British materials were not found by the Telegraph at the time of their investigation but they did say
"That does not mean the trade is not happening. Britain prosecuted two companies this year caught trying to export electric waste illegally. One was fined just £3,000, another £9,000."
At the time of writing in 2007 they reported
"The problem is not new. The Daily Telegraph first visited Guiyu seven years ago, and since then the European Union has banned exports of E-waste."
They went on to say
"Labels showed bundles had been sent from EU countries such as Austria as well as from America, where, despite campaigns, the trade is still legal."
So, you seem to have picked an excellent example that combines lack of regulation (US) and insufficiently robust enforcement (some EU countries) to prevent people who would undoubtedly describe themselves as business people from bringing this damage to both people and the environment.
Posted by: HuwOS | April 10, 2010 at 11:56 PM
Ooo, you want to talk about tax incidence? Well for a leftie you're quite advanced in understanding the concept if not the specifics. Certainly way ahead of Paul. Or, at least, we won't hear anything so sophisticated from him while the Party has his grandkids.
Posted by: Kay Tie | April 10, 2010 at 11:01 PM
"On the other hand, you react to talk of regulation as if it is all bad, which is a nonsense."
It's a question of degree, and competence. Politicians aren't competent to regulate anything well. Direct example of counter-productive regulation:
http://timworstall.com/2007/12/27/unintended-consequences/
You believe in the Wise Politician myth. I know that they rarely exist. Regulation does so much harm, indirectly or unintended, and so we must think very carefully about it. Alas "think carefully" is not something politicians do.
Posted by: Kay Tie | April 10, 2010 at 10:56 PM
Also, something I was admittedly unaware of
"DDT revisited
Because cut flowers are grown in countries where little pesticide regulation exists, this encourages the use of obsolete and potentially dangerous chemicals. A vast range of pesticides, fertilisers and fumigants are used in producing cut flowers. Some of these, such as DDT, dieldrin, methyl bromide and methyl parathion are no longer in use, or deemed to dangerous to use, in the industrialised world."
http://bit.ly/doPnie
Posted by: HuwOS | April 10, 2010 at 10:06 PM
"I was there at the start. Don't presume to lecture me with your revisionist view of history."
OMG a celebrity.
But ah diddums, it is not lecturing you to point out that the internet did not come from the commercial world.

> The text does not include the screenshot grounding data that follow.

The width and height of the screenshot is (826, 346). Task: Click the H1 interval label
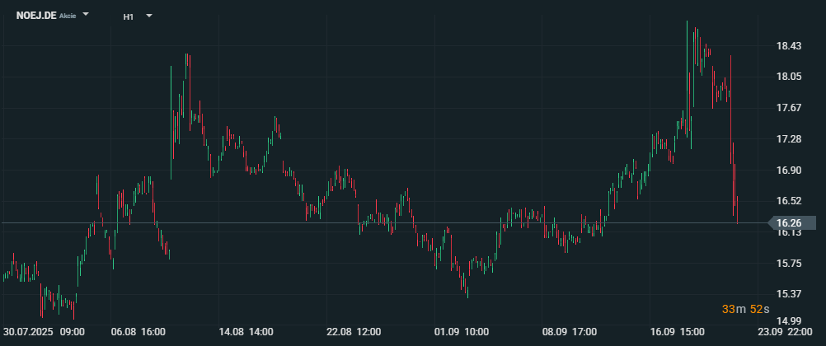click(129, 16)

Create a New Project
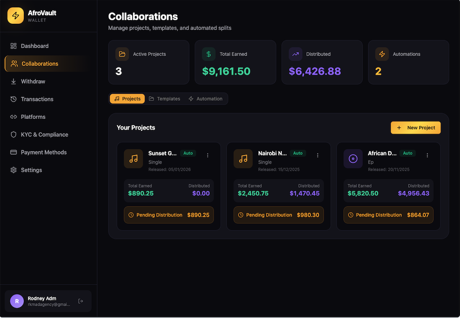pos(415,128)

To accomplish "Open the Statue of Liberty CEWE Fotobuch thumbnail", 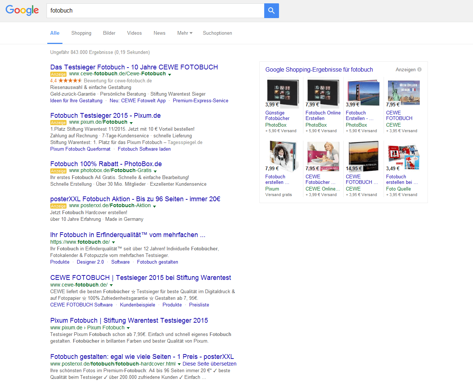I will [404, 93].
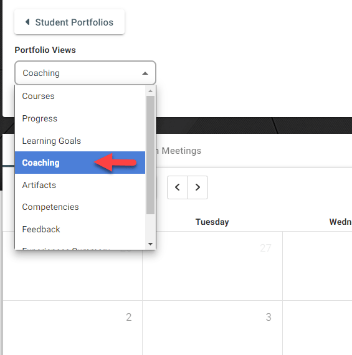Click the dropdown list scroll down arrow
The height and width of the screenshot is (355, 352).
coord(150,244)
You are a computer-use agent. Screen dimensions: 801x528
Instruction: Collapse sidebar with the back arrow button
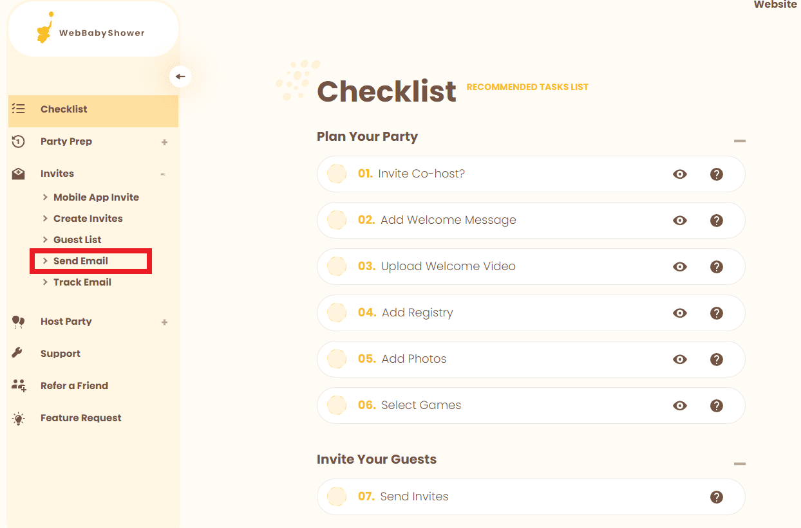click(x=180, y=77)
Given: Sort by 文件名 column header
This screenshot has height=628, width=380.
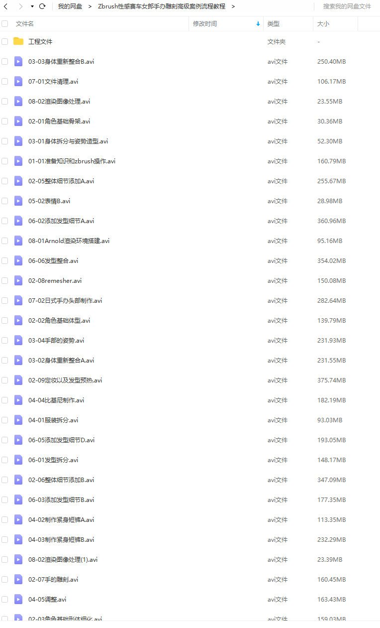Looking at the screenshot, I should pyautogui.click(x=25, y=23).
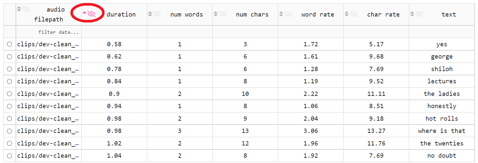Hide the num words column

(x=157, y=14)
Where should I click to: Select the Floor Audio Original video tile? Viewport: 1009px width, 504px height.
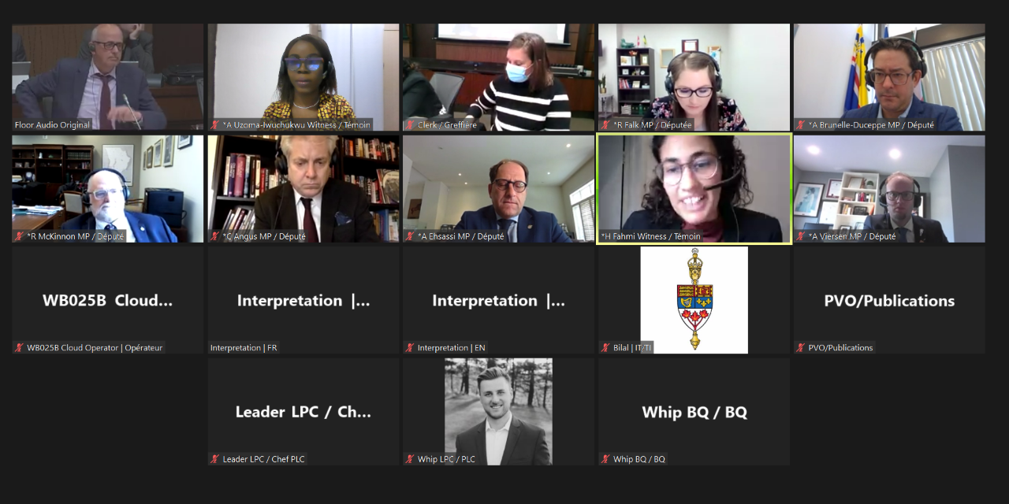click(107, 77)
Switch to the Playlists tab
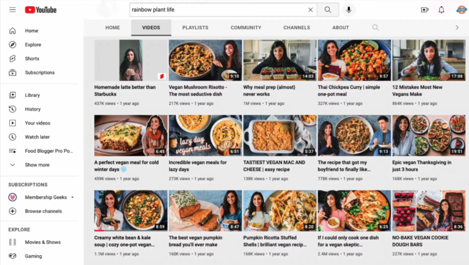This screenshot has height=265, width=469. (x=195, y=27)
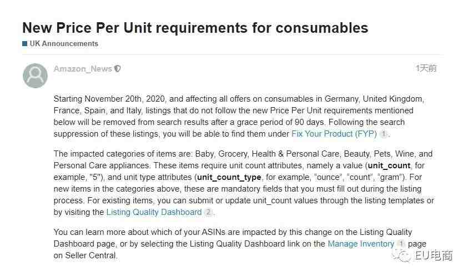This screenshot has height=276, width=468.
Task: Open the Manage Inventory link
Action: 361,244
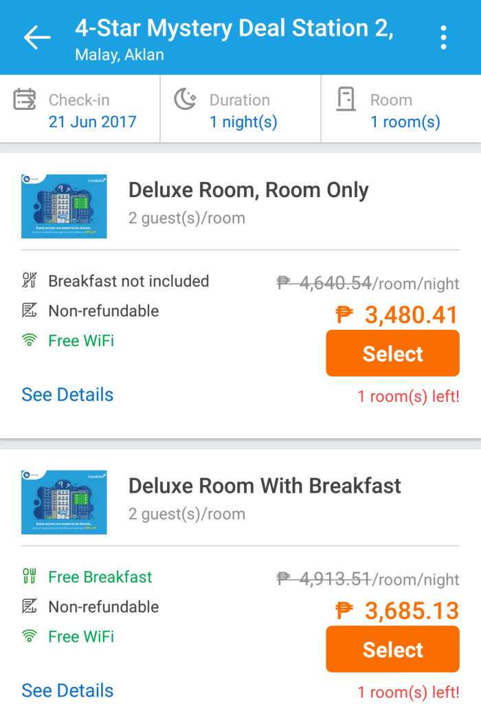The image size is (481, 720).
Task: Open the three-dot overflow menu
Action: click(x=443, y=38)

Nor is it lecturing you to point out that neither did HTML.
Lecturing you would be to explain why these things are what made the internet successful, so as you don't want me to, I won't.
" I remember well the great Interflora Massacre of 1985, when literally zero flower sellers died horrifically in a petal-related disaster."

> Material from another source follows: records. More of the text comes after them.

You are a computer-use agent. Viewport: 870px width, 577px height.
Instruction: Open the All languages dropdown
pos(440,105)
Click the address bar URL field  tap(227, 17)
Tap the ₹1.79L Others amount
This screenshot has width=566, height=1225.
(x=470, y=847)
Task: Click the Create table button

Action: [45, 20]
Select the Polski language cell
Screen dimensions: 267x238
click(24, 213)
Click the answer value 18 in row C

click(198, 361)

With you, one never knows if when you make a comment like that which from anyone rational would be taken as sarcasm, there isn't the slight possibility that it may be one of your imaginings which you genuinely believe wholeheartedly.

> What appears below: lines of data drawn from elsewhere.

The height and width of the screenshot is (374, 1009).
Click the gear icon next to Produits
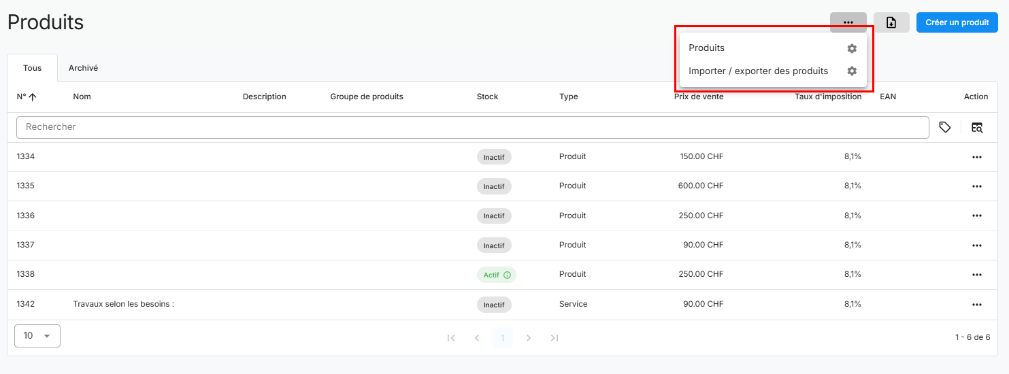point(851,48)

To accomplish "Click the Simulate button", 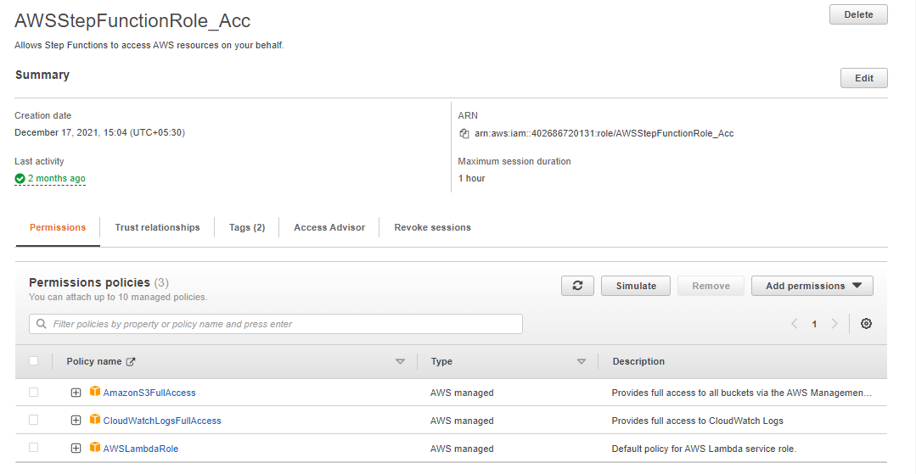I will pos(636,286).
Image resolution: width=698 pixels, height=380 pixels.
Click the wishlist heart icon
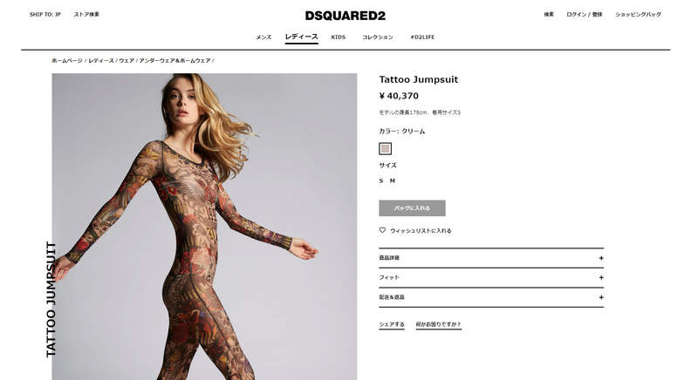(x=382, y=230)
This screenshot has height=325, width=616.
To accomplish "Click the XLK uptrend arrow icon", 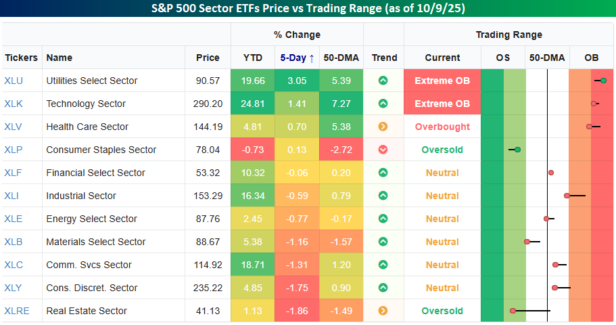I will [x=383, y=104].
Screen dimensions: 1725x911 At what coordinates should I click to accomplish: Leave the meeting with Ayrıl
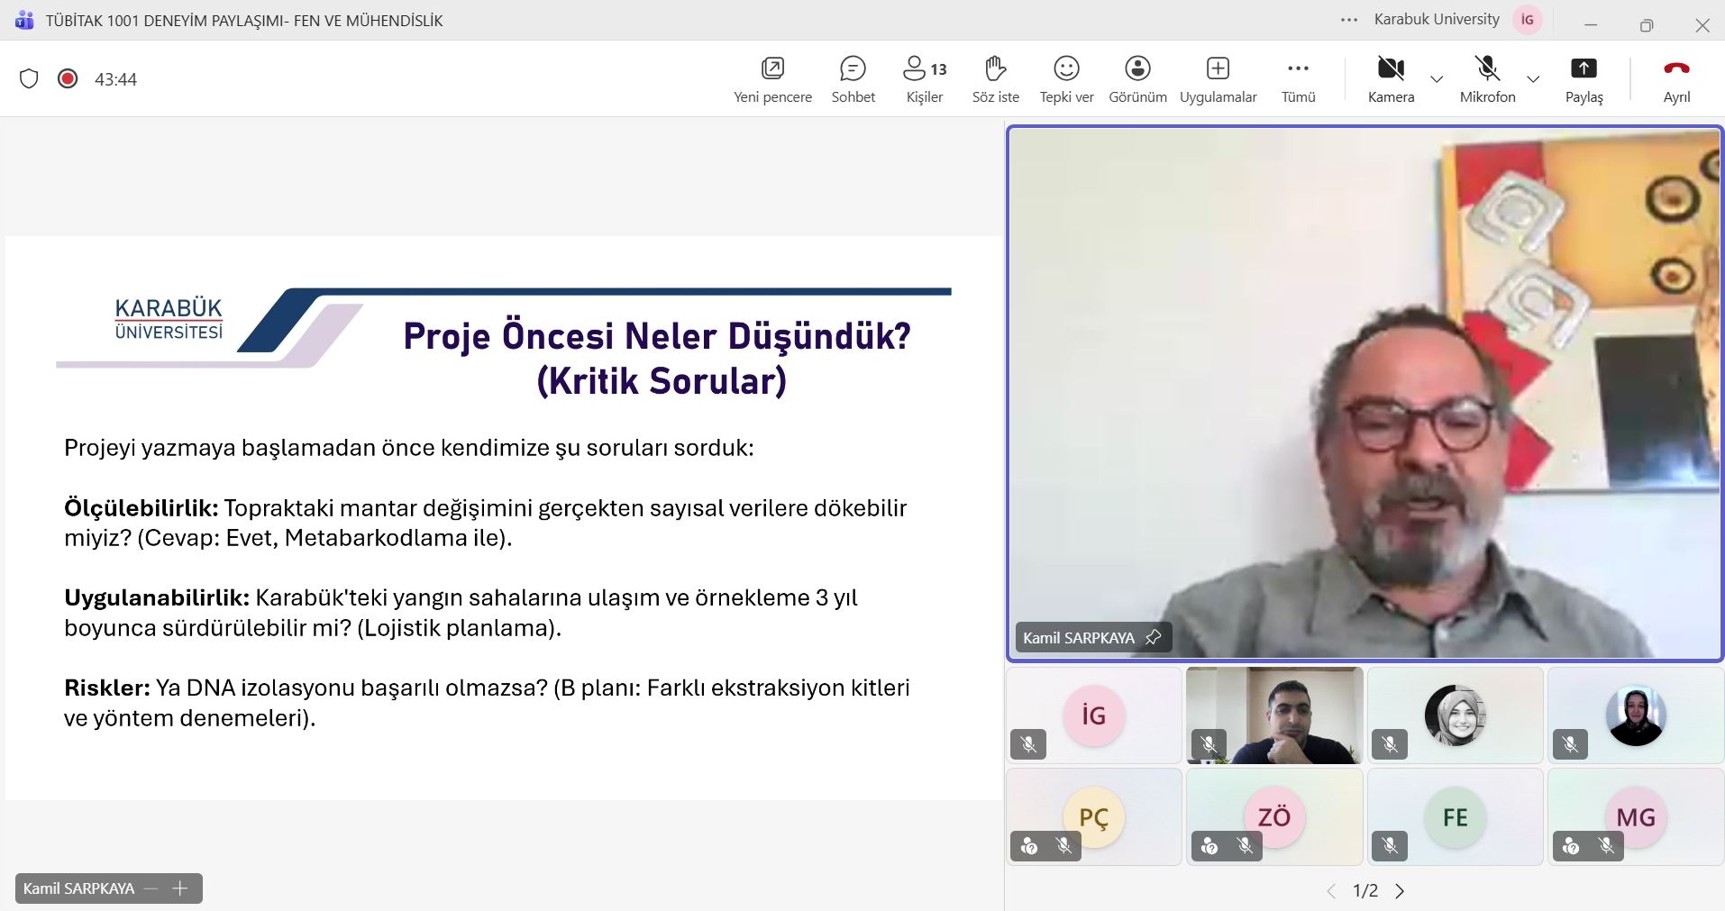click(1676, 78)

In the hope that you were briefly in the grips of sanity when you wrote it I will assume you are being sarcastic.
Pesticides and fertilisers used on industrial scales can make their way into the rivers.
Flowers are not produced in factories, they are grown on an industrial scale.
Regulations had to be brought in to control the use of fertilisers and pesticides in such industries because of the detrimental effect on ground water, rivers, health and all those little pettifogging issues.
So yes, all industries and businesses and teaching institutions and everything else that has impacts on other people have had to have regulations brought in to curb excesses from time to time.
Teachers were forbidden to cane pupils.
Attempts have to constantly be made to ensure businesses don't rip their customers off.
And agriculture have had to have regulation too.
Be clear on this, I am not and have not ever said that all regulation is good and some may be unnecessary.
On the other hand, you react to talk of regulation as if it is all bad, which is a nonsense.
Posted by: HuwOS | April 10, 2010 at 09:54 PM
"The entire internet developed because it wasn't commercial"
I was there at the start. Don't presume to lecture me with your revisionist view of history.
"Genuine left policies are about ensuring that the school you attend is one in which you can expect a reasonable education"
And how do you "ensure" this? You can't. All you can do is make the schooling equal: by smashing up any areas of success.
"They fail in all industries, in all places at all times.
It isn't just about consumers, it's about everything, from polluting rivers to injuries and deaths of workers as well as all the consumer stuff too."
Oh, it's dangerous out there. All industries in all places killing people, polluting rivers, amazing. I remember well the great Interflora Massacre of 1985, when literally zero flower sellers died horrifically in a petal-related disaster.
Posted by: Kay Tie | April 10, 2010 at 09:39 PM
"Now I know you're joking. Alcohol prohibition is on the cards, hot on the heels of smoking prohibition." - Kaytie
Ah I understand now, you're making statements of fact like
"you think that the Government is right to restrict us to a number of alcohol units "
based not on the situation that exists now but upon the visions you receive through the ether.
A true prophet of our time, to be held in respect to the same extent as crazy naked people who dedicate their lives to standing on tiny platforms in the desert.
Sort of a cross between Mother Shipton and David Blaine.
Posted by: HuwOS | April 10, 2010 at 09:37 PM
"Nonsense. The entire internet developed commercially because governments weren't in a position to kill it. Even today the regulations are relatively lightweight (although the DEB is doing its best to kill the open internet)."
The entire internet developed because it wasn't commercial, it's commercial interests that have been pushing for intrusive regulation that benefits them not their customers and to limit competition.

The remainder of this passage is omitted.